En efecto, el término “diván” proviene de “diwan”, una palabra árabe de origen persa cuya idea clave es la de reunión. El “diwan” era una sala con almohadones alrededor donde se reunía el Consejo del Sultán y su Tribunal para resolver asuntos de Estado.

Eran hábitos del lugar que los europeos importaron e hicieron moda de lo turco (épocas del imperialismo europeo) la sultana, la otomana, el diván y, cómo no, la famosísima “cama turca”, que de tantos apuros ha sacado a los miembros de la clase obrera cuando aparece en su casa un familiar de en tomar por saco con justo el petate. Adelantemos que el diván turco original no tenía patas (como un “puf” iraní o persa) como sí tienen las sillas europeas, ¿por qué?
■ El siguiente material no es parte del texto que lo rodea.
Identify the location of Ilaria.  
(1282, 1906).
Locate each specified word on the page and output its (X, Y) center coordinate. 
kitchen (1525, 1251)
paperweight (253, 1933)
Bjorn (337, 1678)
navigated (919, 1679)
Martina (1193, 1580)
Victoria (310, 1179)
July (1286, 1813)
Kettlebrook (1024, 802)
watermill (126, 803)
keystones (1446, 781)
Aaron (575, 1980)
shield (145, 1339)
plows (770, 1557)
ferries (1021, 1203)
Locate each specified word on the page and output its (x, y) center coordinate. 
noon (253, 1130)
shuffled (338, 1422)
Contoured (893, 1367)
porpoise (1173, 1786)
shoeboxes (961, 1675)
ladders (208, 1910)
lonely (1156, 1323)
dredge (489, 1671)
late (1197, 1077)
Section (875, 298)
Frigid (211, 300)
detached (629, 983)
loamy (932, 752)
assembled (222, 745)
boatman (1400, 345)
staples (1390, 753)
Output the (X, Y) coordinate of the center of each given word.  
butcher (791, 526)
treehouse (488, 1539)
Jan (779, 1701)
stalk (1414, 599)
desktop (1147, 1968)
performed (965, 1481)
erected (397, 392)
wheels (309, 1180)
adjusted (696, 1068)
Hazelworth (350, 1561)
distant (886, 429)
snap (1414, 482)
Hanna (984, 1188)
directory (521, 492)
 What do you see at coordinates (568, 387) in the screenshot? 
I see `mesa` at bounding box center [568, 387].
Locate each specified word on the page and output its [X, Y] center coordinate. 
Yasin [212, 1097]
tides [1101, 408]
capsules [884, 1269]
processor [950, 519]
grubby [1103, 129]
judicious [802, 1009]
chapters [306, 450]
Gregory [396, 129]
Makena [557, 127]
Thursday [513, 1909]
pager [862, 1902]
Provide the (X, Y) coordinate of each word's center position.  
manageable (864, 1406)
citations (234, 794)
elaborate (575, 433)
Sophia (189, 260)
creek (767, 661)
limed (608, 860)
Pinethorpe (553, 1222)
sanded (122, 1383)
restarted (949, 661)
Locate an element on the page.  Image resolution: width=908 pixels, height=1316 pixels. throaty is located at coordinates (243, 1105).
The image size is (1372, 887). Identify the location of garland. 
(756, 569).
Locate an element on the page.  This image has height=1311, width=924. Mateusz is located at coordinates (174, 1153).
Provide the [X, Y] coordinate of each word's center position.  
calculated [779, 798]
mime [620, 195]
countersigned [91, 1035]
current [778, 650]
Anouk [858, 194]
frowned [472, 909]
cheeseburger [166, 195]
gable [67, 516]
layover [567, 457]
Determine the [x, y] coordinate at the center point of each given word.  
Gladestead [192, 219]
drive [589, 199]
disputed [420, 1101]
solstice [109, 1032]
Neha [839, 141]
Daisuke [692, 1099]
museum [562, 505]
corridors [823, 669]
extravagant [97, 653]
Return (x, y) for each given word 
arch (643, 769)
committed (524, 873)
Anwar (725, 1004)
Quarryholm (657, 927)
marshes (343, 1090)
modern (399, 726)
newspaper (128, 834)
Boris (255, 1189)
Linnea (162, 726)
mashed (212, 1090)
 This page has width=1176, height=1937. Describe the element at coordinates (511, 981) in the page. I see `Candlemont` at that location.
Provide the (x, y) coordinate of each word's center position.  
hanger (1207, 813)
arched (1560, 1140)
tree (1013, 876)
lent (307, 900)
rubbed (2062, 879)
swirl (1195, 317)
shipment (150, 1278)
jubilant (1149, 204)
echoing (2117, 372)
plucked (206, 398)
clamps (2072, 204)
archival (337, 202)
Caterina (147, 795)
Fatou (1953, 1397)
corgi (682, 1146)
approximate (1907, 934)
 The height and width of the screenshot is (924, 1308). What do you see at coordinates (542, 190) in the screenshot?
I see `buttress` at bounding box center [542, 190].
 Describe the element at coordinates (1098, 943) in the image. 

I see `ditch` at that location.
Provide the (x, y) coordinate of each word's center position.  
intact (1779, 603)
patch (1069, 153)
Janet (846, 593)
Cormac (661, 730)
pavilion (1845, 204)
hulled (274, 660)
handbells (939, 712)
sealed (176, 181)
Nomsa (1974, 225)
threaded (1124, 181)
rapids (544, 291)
Ahhhh…

El diván era producto -si de muebles hablamos- de una época de lujo. Se caracterizaba por tener un extremo levantado en forma de cabezal -imagine el lector/a, es la última vez que no uso el transgenérico, una peli de Woody Allen y sus neuras pequeñoburguesas neoyorkinas-  y era usado durante las horas del día como lecho de reposo, siendo preferido a la cama propiamente dicha: “voy a echar una cabezada”, decimos tumbándonos en el sofá con la tele encendida como somnífero; “voy a echar una divanada”, dicen los turcos y otras gentes de mal vivir.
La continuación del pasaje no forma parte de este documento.